Wie hat sich dieses „Hallo-Wach ausgewirkt?

„Ich war damals bei der Cosmopolitan und dachte: Ja, ihr
habt so recht! Und ich habe versucht, das zu uns rüberzubringen, weil ich so
enthusiastisch war und dachte, jetzt beginnt eine neue Welt – doch das hat für
die Cosmopolitan nicht funktioniert. Wie auch immer, jedenfalls gibt es diese neuen
Momente und wir gehören vielleicht in die Welt von Vogue und Co., aber wir sind anders. Wir sind jünger,
und setzen ein Signal, dafür, dass ein Generationswechsel kommt, dass etwas
passiert. Und zeitgleich auch ein Signal für einen treuen Glauben. Einen Glauben daran, dass es diese Leser, die wir ansprechen, gibt.“

Hat das denn noch keiner gemacht?

„Als die Harpers
Bazaar auf den deutschen Markt kam, da dachte man auch schon einmal: Jetzt kommt was Neues. Aber ich schätze, die sind zu sehr an
ihre corporate identity gebunden, deshalb konnten sie das nicht umsetzen. Hier war allerdings von Beginn an klar, und das war auch das unglaubliche Attraktive an dem Angebot: Ich darf die L’Officiel in Deutschland neu erfinden. Das Magazin ist
ja ein Joint Venture zwischen dem französischen Mutterhaus und einem
russischern Verleger – und die russische Ausgabe ist anders als in Frankreich beispielsweise unglaublich politisch. Denn die russische Chefredakteurin, Xenia Sobchak, ist nicht nur die Patentochter von Putin, sie bekämpft ihn auch ganz offen. Sie macht eine L’Officiel, bei der auch der
Verleger manchmal sagt: Bitte ein bisschen runter vom Gas! (lacht) –  aber das ist ihr total egal. Und ich glaube, das ist das Tolle an dem Format, dass es
außerhalb von Frankreich total unbeschrieben ist. Und wir wussten von Anfang
an: Es gibt nur eine Chance auf dem deutschen Markt, nämlich wenn wir jünger
und irgendwie anders sind.“

Aber ist der Markt für Frauenmagazine im Premium-Segment in
Deutschland nicht trotzdem bereits ausgeschöpft?
Ich habe das Gefühl, alles geht eher Richtung Nische, hin zu Themen wie
Psychologie, Landlust oder Crime. Ist da wirklich noch Luft?

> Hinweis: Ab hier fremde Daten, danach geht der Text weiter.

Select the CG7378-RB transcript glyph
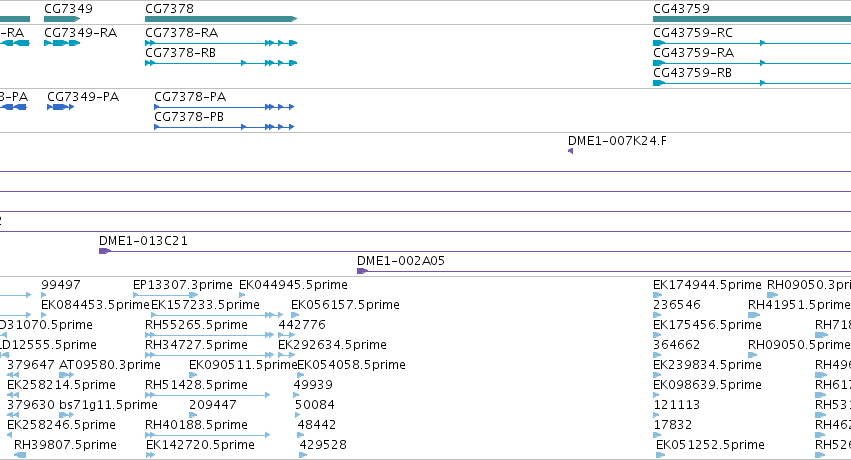 pyautogui.click(x=221, y=63)
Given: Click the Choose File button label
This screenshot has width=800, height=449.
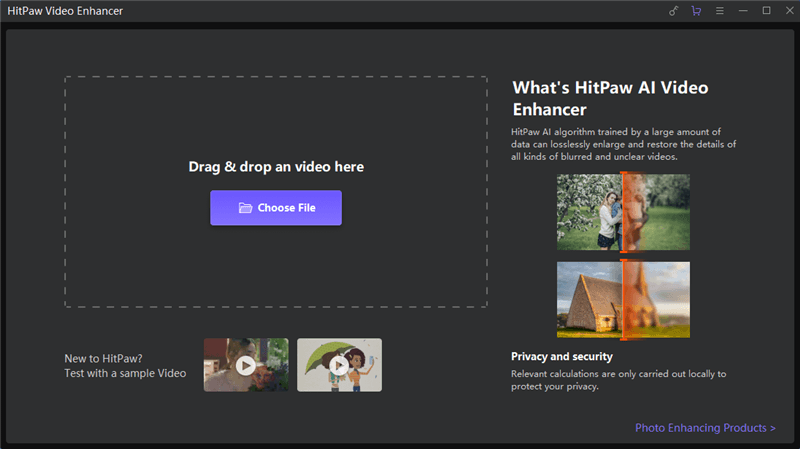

„Wir werden sehen. Aber ich bin davon überzeugt: Wir sind
nicht wenige, wir sind viele. Ich glaube, es ist eine Frage der Kommunikation.
Deshalb sind uns auch die sozialen Netzwerke so wichtig. Ich glaube, es geht
einfach darum, die Leute zu erreichen. Das Prinzip Landliebe ist ein Konzept, das gar
nicht so weit von dem entfernt ist, von dem ich zu Beginn gesprochen haben. Da
geht es um ein bestimmtes Gefühl und darum, wann man es liest.
Erstaunlicherweise lesen es ja kaum Menschen, die ein Haus auf dem Land haben,
sondern eher Städter, die in zwei Zimmern leben. Es scheint also etwas mit
Eskapismus und Sehnsucht zu tun zu haben. Das ist bei uns nicht so. Aber auch bei uns geht es um ein bestimmtes Gefühl, dieses Gefühl, sich auf etwas zu freuen, sich zuhause zu fühlen. Und ich glaube auch, dass die
Magazine einfach ihre Hausaufgaben nicht gemacht haben. Viele haben sich
verwässert, man spürt sie nicht mehr.“

Wie macht man es denn richtig?

„Ich liebe zum Beispiel das Porter
Magazin
, weil die sich eine unglaubliche Mühe machen und alles so liebevoll
aufbereiten. Bei jeder Spalte, bei jeder Kolumne und jedem kleinen Text wollen
die wirklich was sagen. Natürlich haben die ein unglaubliches Budget und können
es sich leisten, für jede Minigeschichte Topmodels und Starfotografen
einzusetzen. Das haben wir nicht – aber wir können diese Mühe übernehmen. Und wir
können übernehmen, uns immer wieder zu fragen: Was muss da noch rein und was
muss da noch gesagt werden? Wir wollen nicht als Spielball der Branche agieren und unsere Geschichten um Anzeigen bauen. Ein attraktiver Partner ist man nur, wenn man eine Kontur hat – und wenn das Gegenüber diese Kontur erkennen kann.“

Wie würden Sie eigentlich das Verhältnis von deutschen
Frauen und Mode beschreiben? Gucken, nicht kaufen?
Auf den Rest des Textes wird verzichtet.